In 2010, Tom Headen had just finished studying for his PhD at UCL with Professor Neal Skipper. His project aims were to use Small-Angle Neutron Scattering (SANS) and computer simulation (Molecular Dynamics, MD) to understand asphaltene aggregation. Asphaltenes are large molecules in crude oil: they are what makes it black, and they can aggregate causing pipeline blockages and refinery fouling. Asphaltenes contain many fused benzene-like structures, which are thought to stack causing the aggregation.
SANS was able to get an average view of the aggregation on the nanometre (nm) length-scale, and simulation was able to view detailed aggregation on the molecular level. However, there was no overlap in length-scales between the techniques. SANS could not view small enough structures and computational constraints meant that simulations could not simulate big enough aggregates as seen by SANS. Tom applied for beamtime on SANDALS to look at the local, molecular level structure of asphaltene solutions. He explains; “This was rejected, looking back on it correctly, for being too complicated to analyse. I re-applied to look at model liquid systems, such as benzene. This was accepted, and the work led to an ISIS science highlight published in 2010."
Tom's 2010 research used neutron diffraction with isotopic substitution to look at the distance between, and orientation of, the benzene molecules as they interacted as a liquid. Most previous studies in this area had focussed on theoretical calculations on a small number of molecules or experiments in the gas-phase. They had therefore not taken into account the packing effect of many molecules together, as is found in the liquid form. His results from the liquid state provided a more representative view on how benzene, and similar molecules, arrange themselves in “real-life" contexts for example when designing drugs or understanding their function as a solvent
After finishing his PhD, Tom worked for the research council EPSRC and then for an ISIS spin-out company, Cella Energy, developing hydrogen storage materials. After three years there helping to develop their materials for automotive applications, he wanted to return to more fundamental research, taking up a post-doc position with Professor Erich Müller at Imperial College London, using Molecular Dynamics calculations to study asphaltene aggregation. Since 2015, Tom has been an instrument scientist at ISIS, on the NIMROD beamline.
Tom has expanded the work on benzene to study how the orientation of benzene molecules and their nearest neighbours changes with temperature. As expected, there is more disorder at higher temperature, but an initially surprising structural motif became apparent at low temperature, with an angle of 60° between molecules appearing as a common orientation. This does however agree with theoretical predictions of small numbers of benzene molecules, where triangles of molecules at 60° to each other are common.

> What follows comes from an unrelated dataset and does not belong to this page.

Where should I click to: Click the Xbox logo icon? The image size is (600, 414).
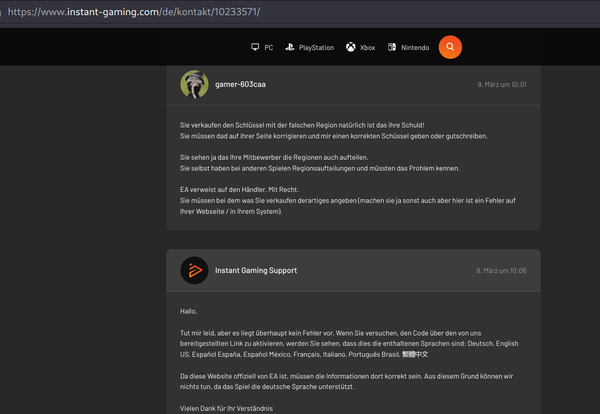(351, 47)
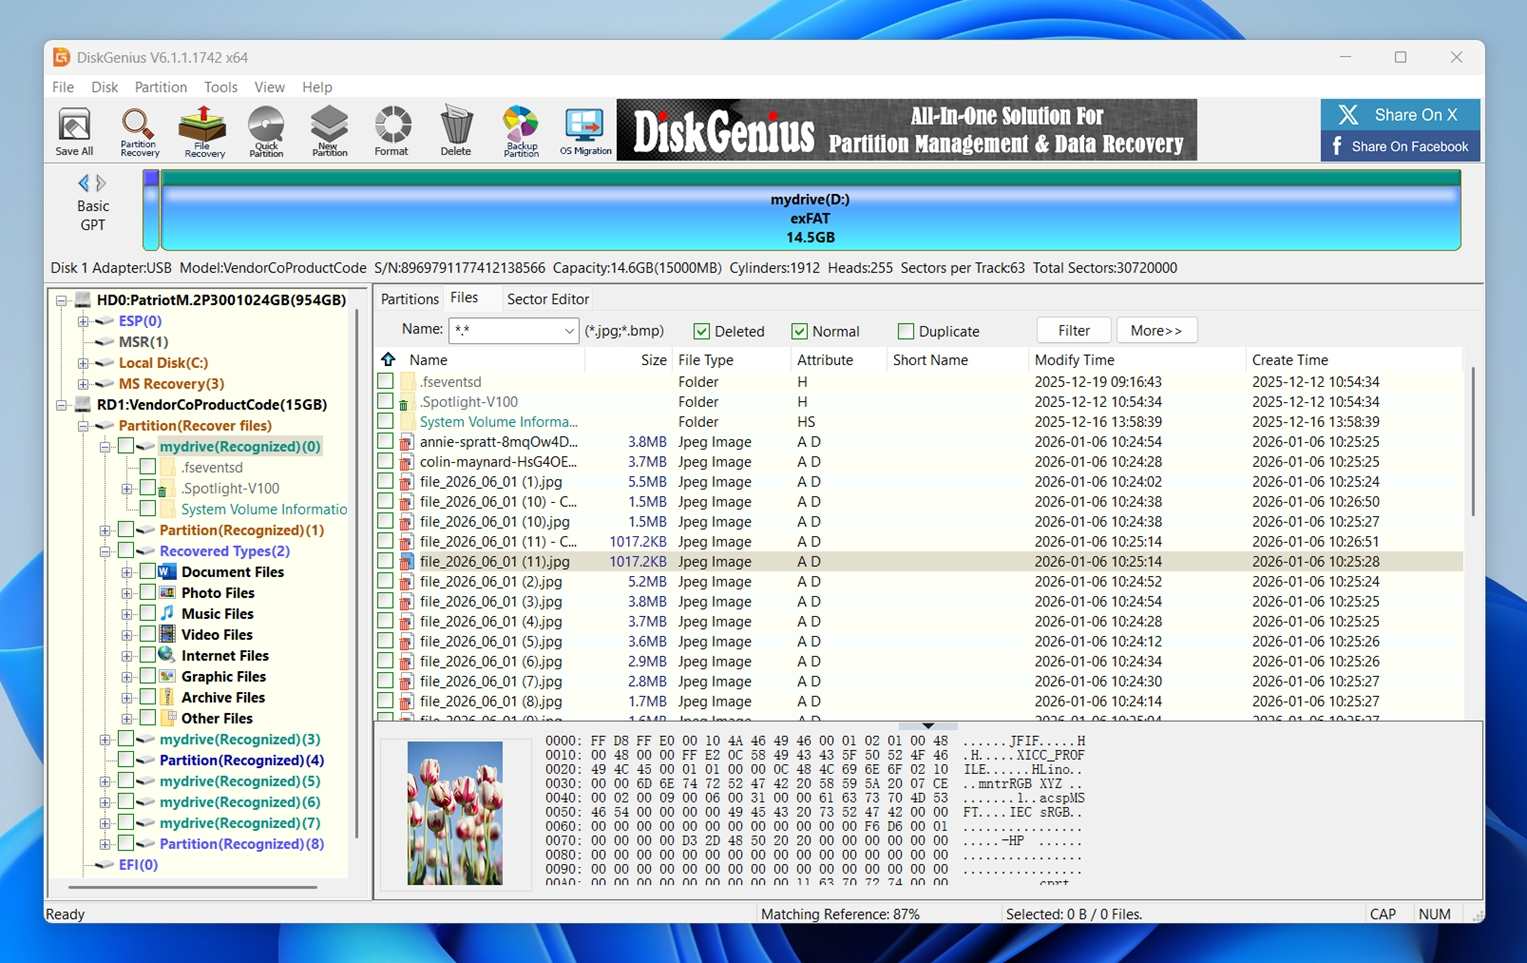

As well as more in-depth studies on benzene, in collaboration with his old group at UCL, Tom has been investigating other aromatic liquids such as pyridine and naphthalene. The addition of an extra ring fused to benzene, to form naphthalene, completely changes the preferred orientation, and causes a preference for parallel-displaced molecules, similar to that seen in graphite. This was not expected from some simulations or studies of the solid material, and so highlights to the research community the need to carry out this experiments of this kind in the liquid state.
“Over the past ten years, computational power has increased, and there is now an instrument (that I happen to work on) that can study the molecular and aggregate level at the same time," he explains.

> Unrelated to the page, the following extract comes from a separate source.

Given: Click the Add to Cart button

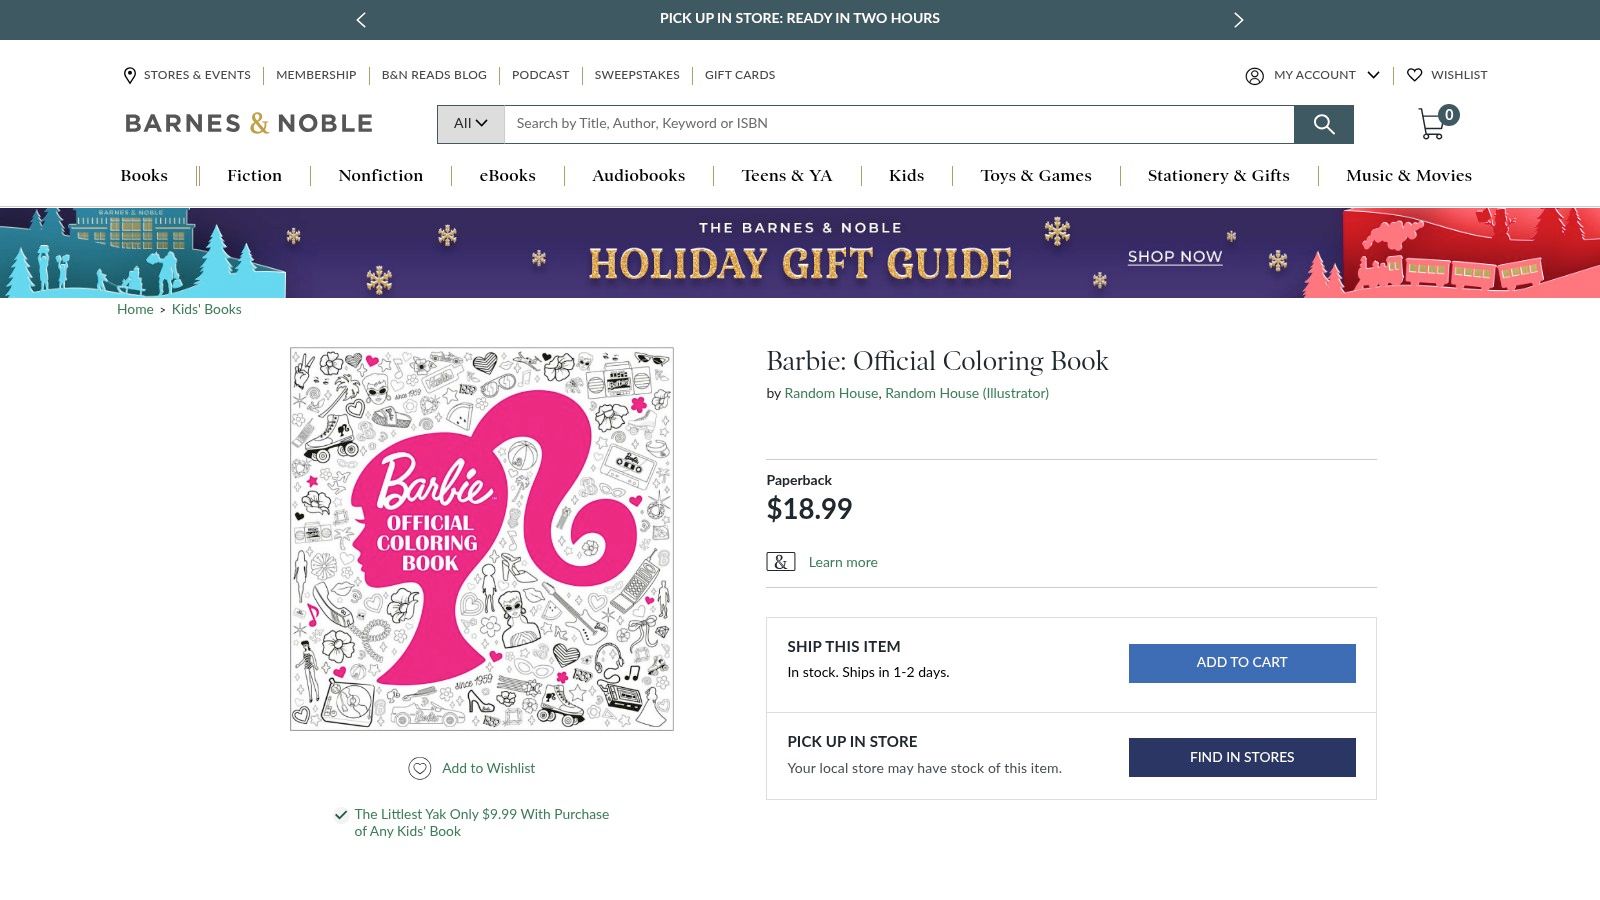Looking at the screenshot, I should [1241, 662].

An additional, and important, motivation for the above work was to test how well computer simulation techniques predict the liquid structure. Tom's work on benzene has been used by other research groups as the benchmark data with which to test different simulation methods. For pyridine, an important analogue for benzene-like molecules in biological systems, standard simulation methods did a good job of predicting the liquid structure. However, for naphthalene, some methods failed to reproduce the liquid structure. This may be particularly important for simulation of a variety of important system such as nanomaterials and crude oil.
“These studies provide an experimental benchmark for the larger simulations we can now do. With the increase in computational power and the ability to use NIMROD, I was recently able to this time successfully get beamtime to study asphaltene solutions and solids and directly compare them to simulation," explains Tom. “The main conclusion of which is that we still need to go bigger in terms of the simulation size – I am now part of a research collaboration with Imperial College London and the University of Utah to use using both simulation and scattering across multiple length-scales to work on methods to do this."